14. The light source of claim 13, wherein the red, green, and blue
LEDs are interspersed with one another within the row to facilitate
color mixing.
15. The light source of claim 14, further comprising: a circuit
configured to collectively control a brightness of the three light
emitting diodes together; wherein the brightness controller is
configured to separately adjust a first signal, a second signal,
and a third signal, wherein the first signal is coupled to control
a brightness of the plurality of red LEDs, the second signal is
coupled to control a brightness of the plurality of green LEDs, and
the third signal is coupled to control a brightness of the
plurality of blue LEDs.
16. The light source of claim 15, wherein the circuit comprises a
first logic configured to combine the first signal with a control
signal, a second logic configured to combine the second signal with
the control signal, and a third logic configured to combine the
third signal with the control signal.
17. The light source of claim 15, further comprising a light
detection unit disposed to receive light mixed from the plurality
of red, green, and blue LEDs, and configured to indicate an
intensity of red light, an intensity of green light, and an
intensity of blue light emanating from the red, green, and blue
LEDs.
18. The light source of claim 17, wherein the light detection unit
is not saturated.
19. The light source of claim 17, further comprising at least one
color filter adjacent to the output port and configured to filter
light exiting the output port.
20. A method of controlling a light source comprising: controlling
an intensity of a first red LED responsive to a first input signal
that controls an intensity of a plurality of red LEDs, including
receiving a gating signal at a first input of a first logic circuit
and receiving the first input signal at a second input of the first
logic circuit and activating and deactivating the red LED in
response to a signal at an output of the first logic circuit to
thereby control an intensity of the first red LED; controlling an
intensity of a first green LED responsive to a second input signal
that controls an intensity of a plurality of green LEDs, including
receiving the gating signal at a first input of a second
logic_circuit and receiving the second input signal at a second
input of the second logic_circuit and activating and deactivating
the green LED in response to a signal at an output of the second
logic_circuit to thereby control an intensity of the first green
LED; controlling an intensity of a first blue LED responsive to a
third input signal that controls an intensity of a plurality of
blue LEDs, including receiving the gating signal at a first input
of a third logic circuit and receiving the third input signal at a
second input of the third logic circuit and activating and
deactivating the blue LED in response to a signal at an output of
the third logic circuit to thereby control an intensity of the
first blue LED; and diffusing light from the plurality of red,
green, and blue LEDs, wherein the first red LED, the first green
LED, and the first blue LED are formed in a single package.
21. The method of claim 20, further comprising emitting the light
from the plurality of red, green, and blue LEDs primarily away from
the output port.
22. The method of claim 20, further comprising providing the gating
signal, the first input signal, the second input signal, and the
third input signal from a personal computer.

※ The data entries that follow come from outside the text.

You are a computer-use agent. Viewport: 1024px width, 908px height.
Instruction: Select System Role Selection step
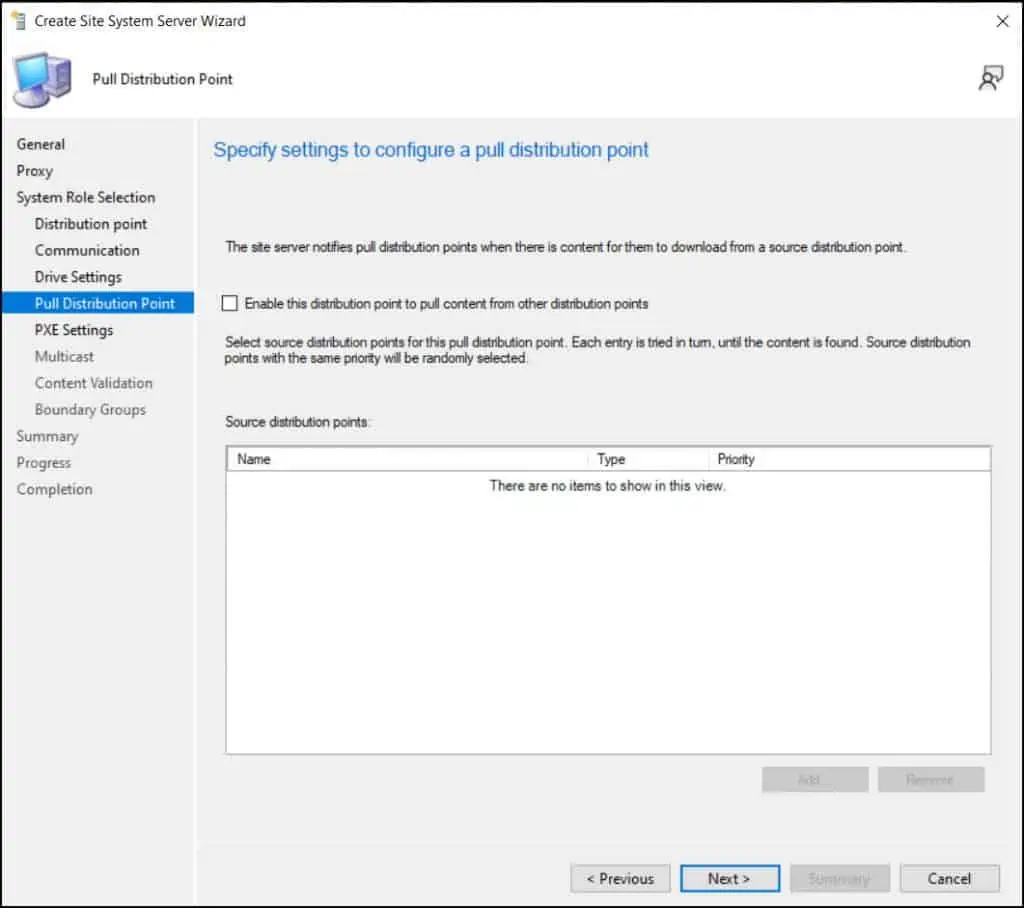[x=86, y=197]
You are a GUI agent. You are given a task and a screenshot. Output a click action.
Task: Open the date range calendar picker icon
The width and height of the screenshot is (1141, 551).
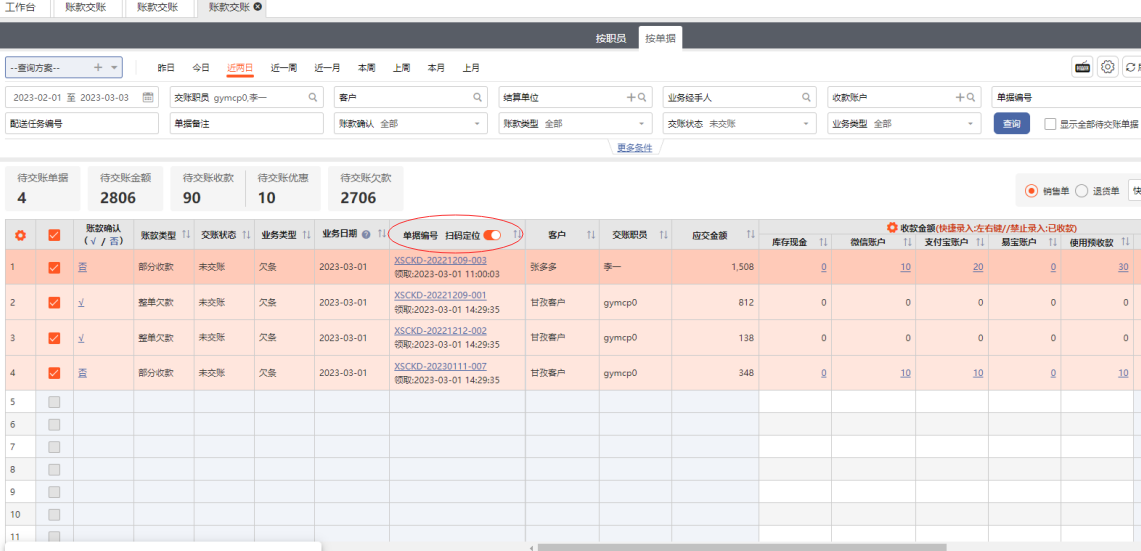[x=149, y=97]
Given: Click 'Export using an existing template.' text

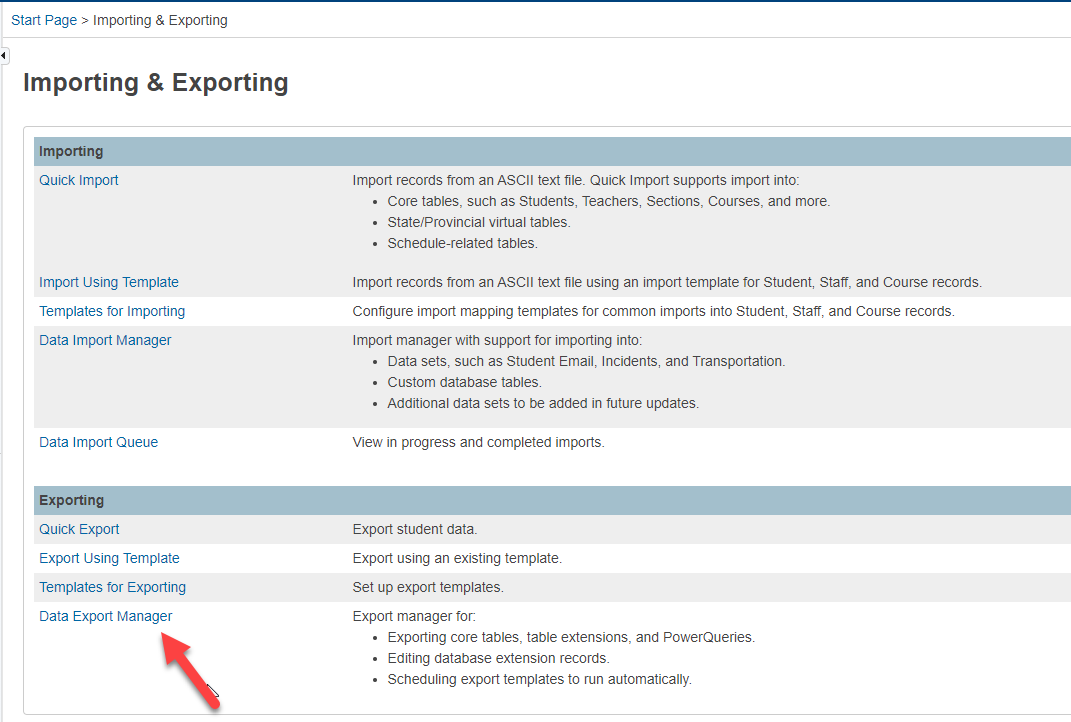Looking at the screenshot, I should pyautogui.click(x=457, y=558).
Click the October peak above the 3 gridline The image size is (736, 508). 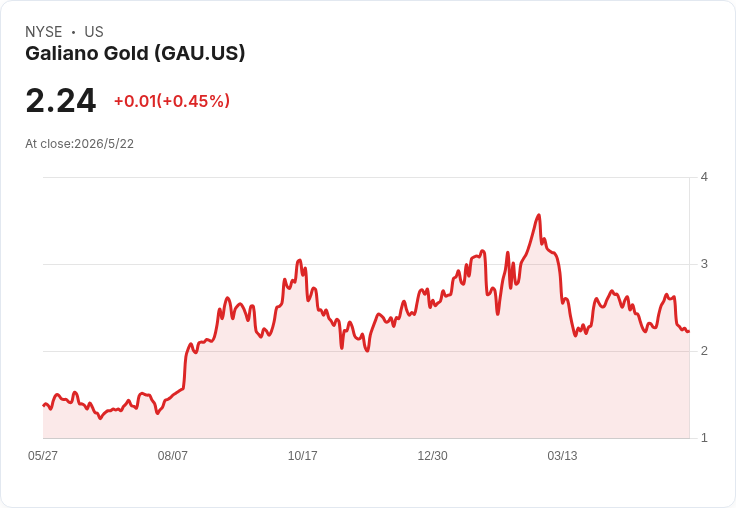point(299,260)
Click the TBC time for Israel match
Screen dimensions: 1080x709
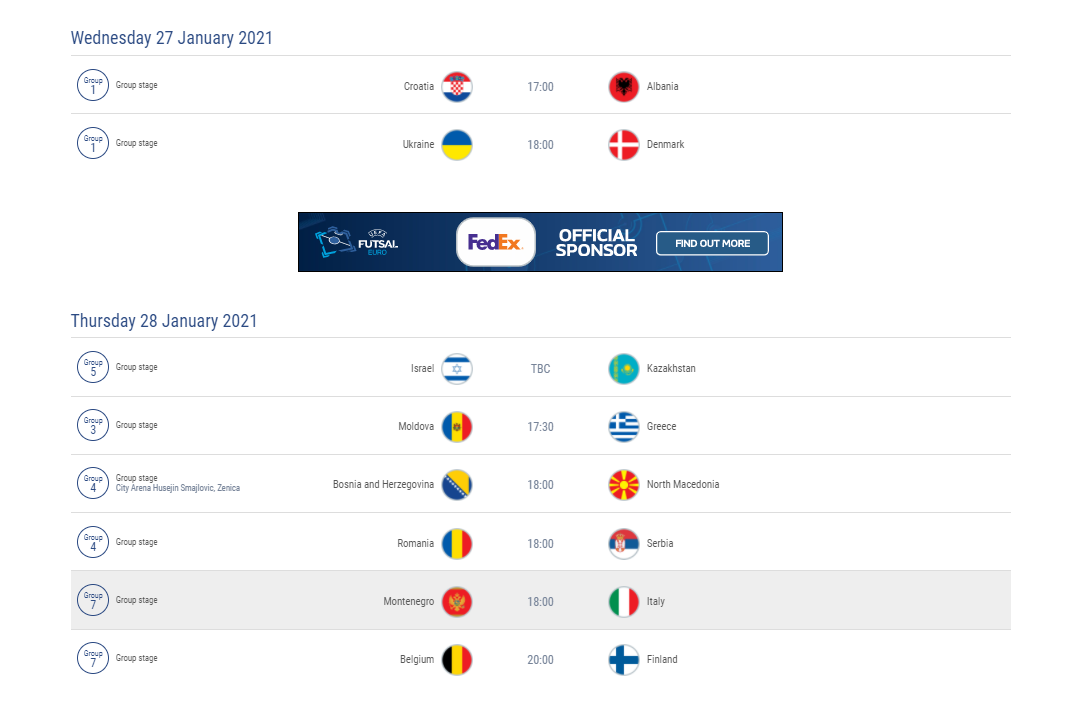coord(541,369)
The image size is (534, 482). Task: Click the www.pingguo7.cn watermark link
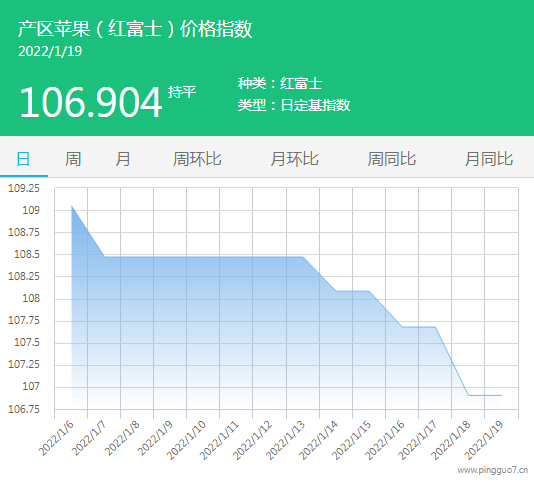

23. The method of claim 20, further comprising receiving the light
from the plurality_of red, green, and blue LEDs at an array of
pixels.
24. The method of claim 23, further comprising receiving the light
from the plurality of red, green, and blue LEDs at a light
detection device.
25. The method of claim 23, further comprising filtering the light
from the plurality of red, green, and blue LEDs through a color
filter.
26. The method of claim 20, further comprising filtering the light
from the plurality of red, green, and blue LEDs through red, green,
and blue color filters.
27. A system comprising: a light source comprising a first LED, a
second LED, and a third LED, disposed in a single package; a power
supply; a driver circuit configured to couple the power supply to
the light source and to adjust an intensity of light from the light
source by providing a first duty cycle of a first waveform
configured to drive the first LED, a second duty cycle of a second
waveform configured to drive the second LED, and a third duty cycle
of a third waveform configured to drive the third LED; a first
control circuit coupled to the driver circuit and configured to
provide a first signal to control the first duty cycle, a second
signal to control the second duty cycle, and a third signal to
control the third duty cycle, wherein the first, second, and third
signals are distinct from each other; a diffuser to diffuse light
from the first, second, and third LEDs to produce a diffused light
at an output port; and at least one color filter adjacent to the
output port configured to pass through colored light from the
diffused light.
28. The system of claim 27, further comprising: a red color filter
configured to pass through red light from the diffused light; a
green color filter configured to pass through green light from the
diffused light; and a blue color filter configured to pass through
blue light from the diffused light.
29. The system of claim 27, wherein the first LED, the second LED,
and the third LED have different characteristics of output
light.
30. The system of claim 27, further comprising a pixel array
disposed to receive light from the light source.
31. The system of claim 30, further comprising: a second control
circuit configured to provide a control signal to control the
first, second, and third duty cycles; a first circuit configured to
combine the control signal with the first signal to control the
first duty cycle; a second circuit configured to combine the
control signal with the second signal to control the second duty
cycle; and a third circuit configured to combine the control signal
with the third signal to control the third duty cycle.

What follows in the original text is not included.